Bringing Voice of Customer Examples to Life
Here are three of InMoment’s clients who have implemented the data collection strategies described above to provide their customers and employees with great brand experiences:
Foot Locker
As you can imagine, Foot Locker had a ton of data points on their hands. The brand had loads of customer behavior intelligence, but this data was coming from so many sources that it was hard to see the big picture. Using the InMoment XI Platform, this brand was able to consolidate all of its operational data sources and listening posts into one platform, giving it the intelligence needed to create a unique experience for every customer. The result? Foot Locker reduced customer listening costs, added new listening posts across video and social media, and experienced faster and more accurate resolution to its business challenges.
Docusign
Signing a digital agreement is now table stakes for most companies. That’s in large part thanks to DocuSign, a brand where growth is driven by customers who share the easy, secure e-signature experience with colleagues and clients. To listen to its customer feedback, the DocuSign product team uses in-app NPS microsurvey feedback to continually optimize end user experience. This Net Promoter Score program, powered by InMoment, also identifies brand enthusiasts who are the engine of a robust customer advocacy program.
Glassdoor
This brand uses the InMoment Platform to capture a unified view of employer experience, and now thousands of cross-industry employers across use the Glassdoor website to help them recruit and hire quality candidates.

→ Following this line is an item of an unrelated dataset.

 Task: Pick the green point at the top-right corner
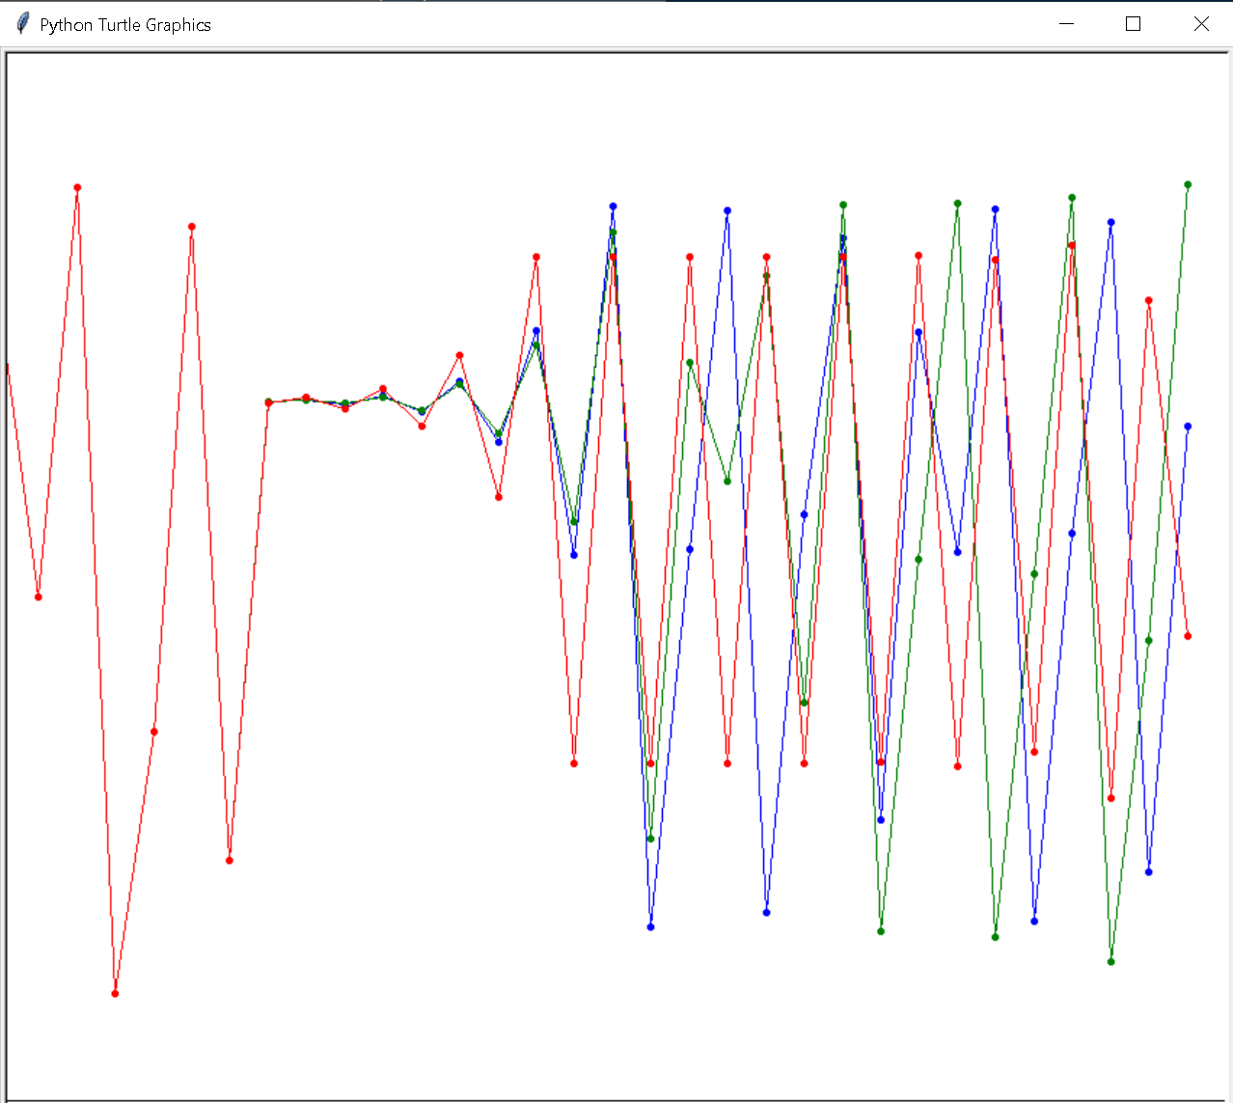(1188, 184)
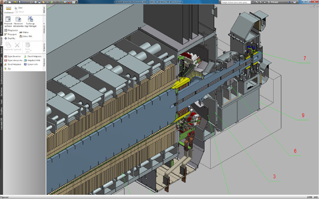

Putting the five phases of continuous improvement to the ultimate test, Glassdoor monitors and improves the entire customer journey using microsurveys to capture sentiment at moments that matter for employees. Integration with Salesforce enables front line teams to close the loop with customers in real-time. Advanced text and sentiment analytics empower Glassdoor teams to analyze feedback, and customized dashboards ensure that each team can quickly see what is important to them and prioritize improvement efforts.
Wrapping Up
Voice of customer and experience improvement programs have dramatically evolved over the last few decades—what used to be limited to direct survey feedback has extended to include indirect and inferred feedback methods too. The power of a VoC program is in the five elements of achieving continuous improvement: design, listen, understand, transform, and finally, realize business value. We truly believe it’s improving experiences that turns customers into lifelong brand advocates, helping your business achieve its objectives at the same time.